I'm trying to puzzle out using QOS-based preemption instead of partition-based
so we can have the juicy prize of PreemptExemptTime. But in the process, I've
encountered something that puzzles ME.
I have 2 partitions that, for the purposes of testing, are identical except for
the QOS they have attached to them. Both partitions point to a single node and
both have "Oversubscribe: NO" set. I'll call them open and sla-prio partitions.
I then start 2 jobs which both ask for a majority of the cores on the node.
The only difference between the 2 sbatchs are that they use different
partitions and qos. I use the qos to try to tell them how to preempt and who
has priority.
QOS
Name Preempt PreemptMode
sla open cluster
open requeue
slurm.conf
SelectType=select/cons_tres
SelectTypeParameters=CR_Core_Memory
PreemptMode=SUSPEND,GANG
PreemptType=preempt/qos
PartitionName=open Nodes=t-sc-1101 default=YES QOS=open CpuBind=core
OverSubscribe=No
PartitionName=sla-prio Nodes=t-sc-1101 default=NO QOS=sla CpuBind=core
OverSubscribe=No
What I'm finding is that, when I start the "lower priority" open QOS job on the
open partition, it starts running on the node, taking more than half the cores.

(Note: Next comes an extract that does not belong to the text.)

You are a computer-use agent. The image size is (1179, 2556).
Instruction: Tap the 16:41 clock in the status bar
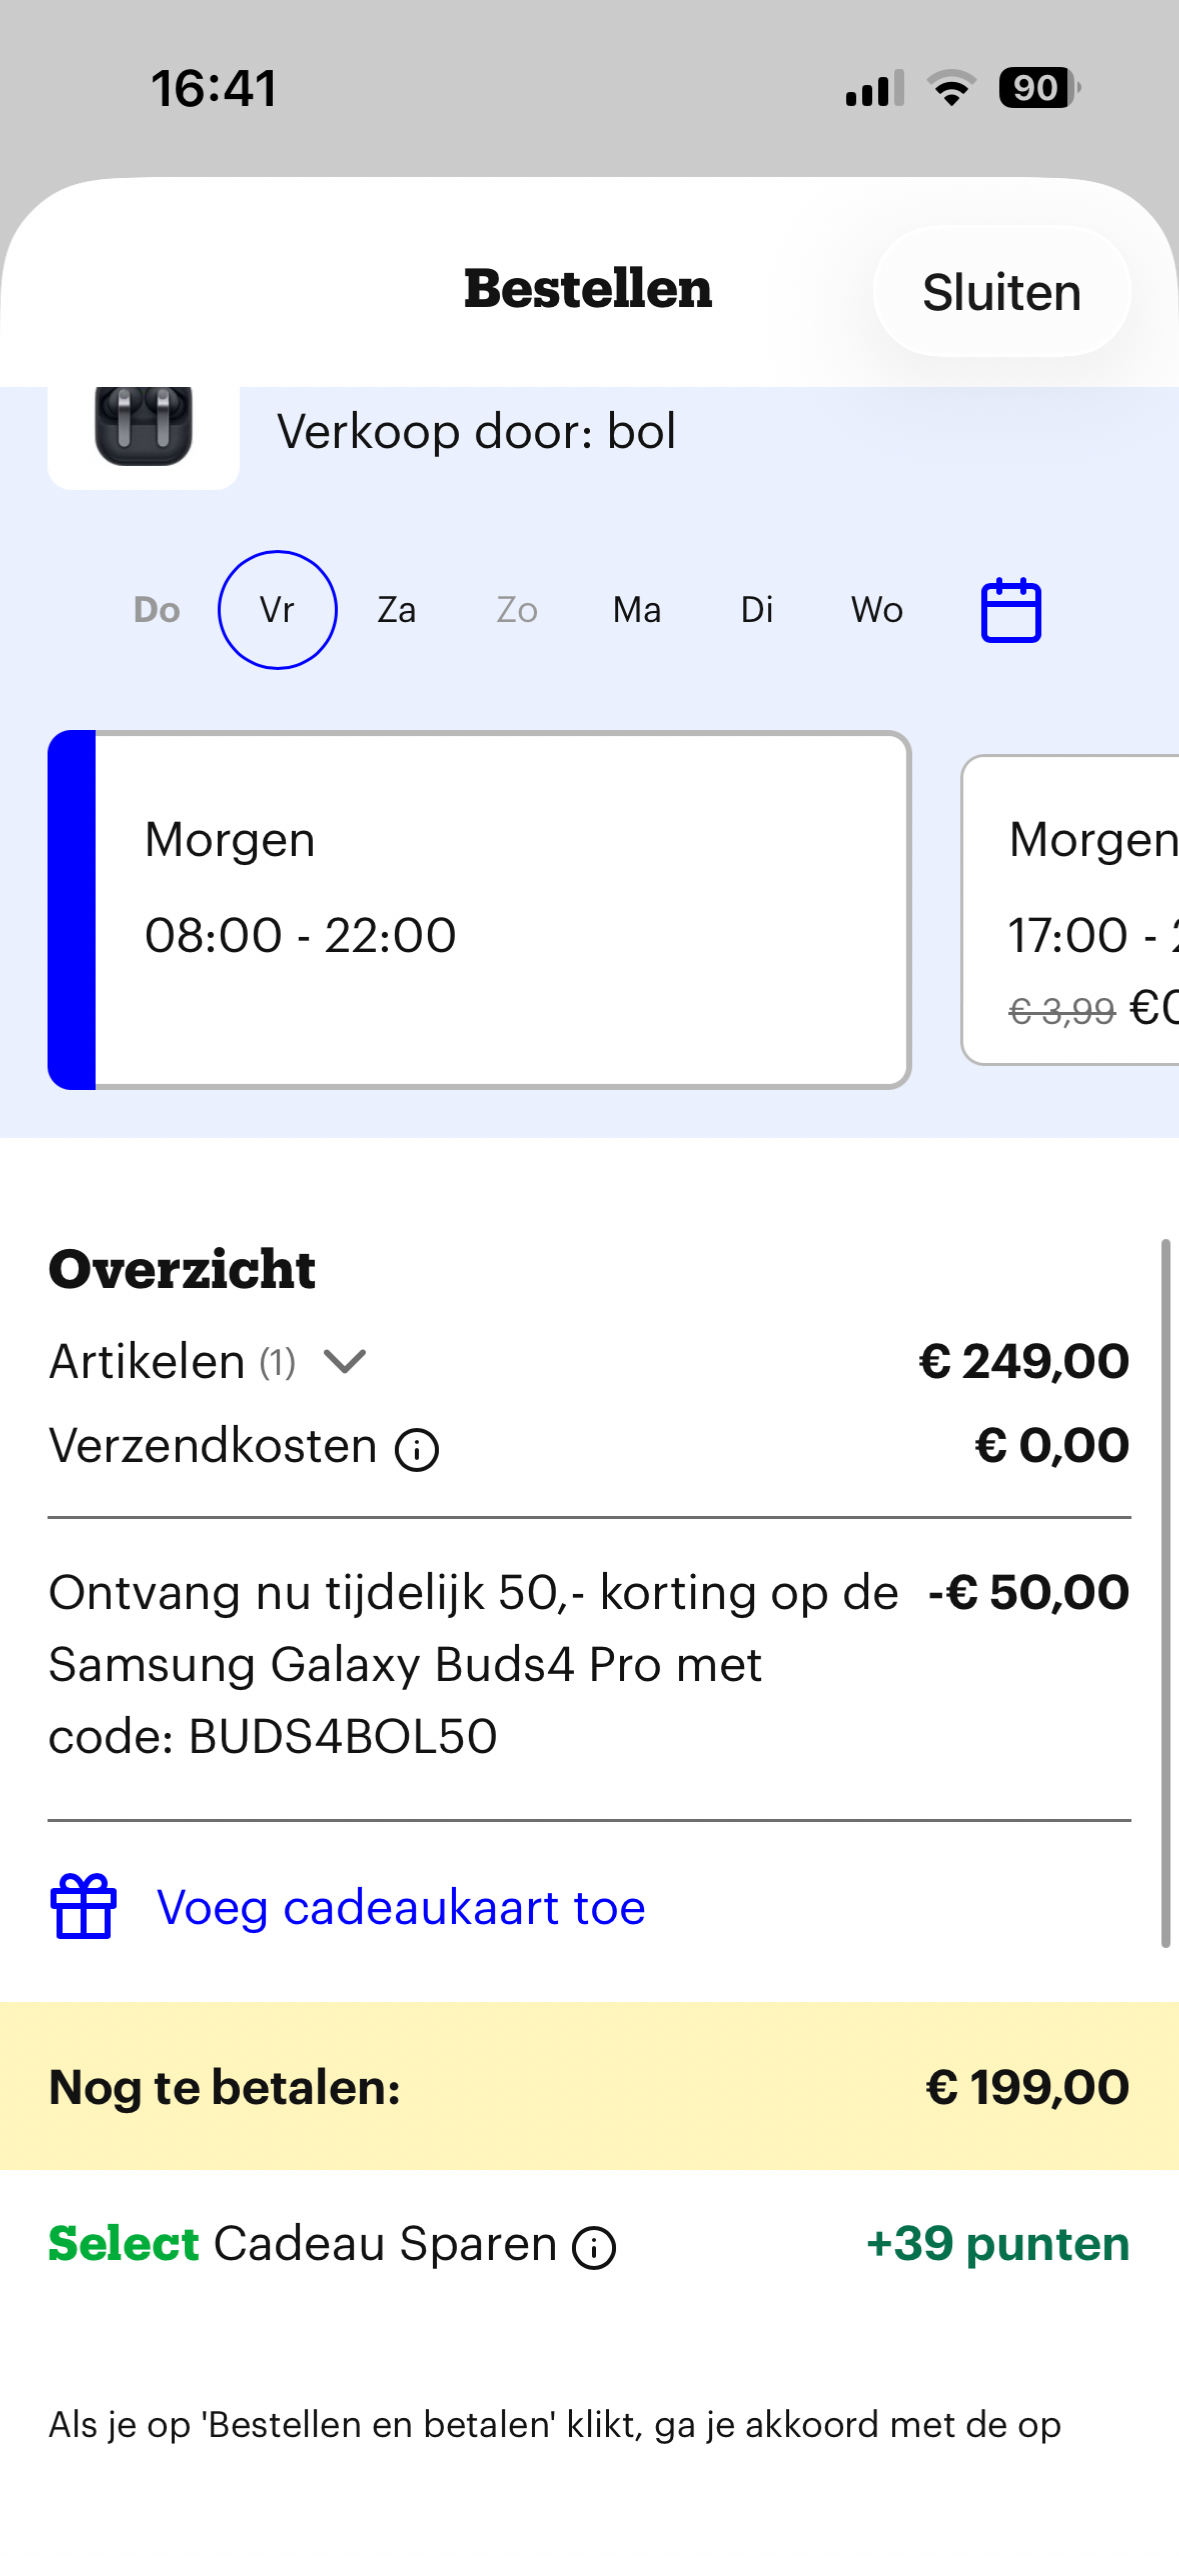tap(215, 88)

I then start the "higher priority" job on the sla-prio partition with the sla
QOS. I would expect:
1. The sla job would preempt the open job (cancel or requeue) because of the
QOS settings .
2. That no matter what, the jobs would NOT share resources, as both
partitions are set to OverSubscribe=NO.
Yet when I start both jobs, I find them both running happily on the node. Since
they both asked for more than half of the cores, then they are clearly sharing
resources. I have found that if I make each job ask for ALL of the cores on
the node, THEN the preemption happens.
I'm sure I've wandered into some completely weird slurm backwaters with
settings that no sane idiot would ever use...but I'm just trying to figure out
what combination of settings ends up with oversubscribe happening when I
thought I REALLY indicated I didn't want oversubscribe to be happening.
Thanks for any help.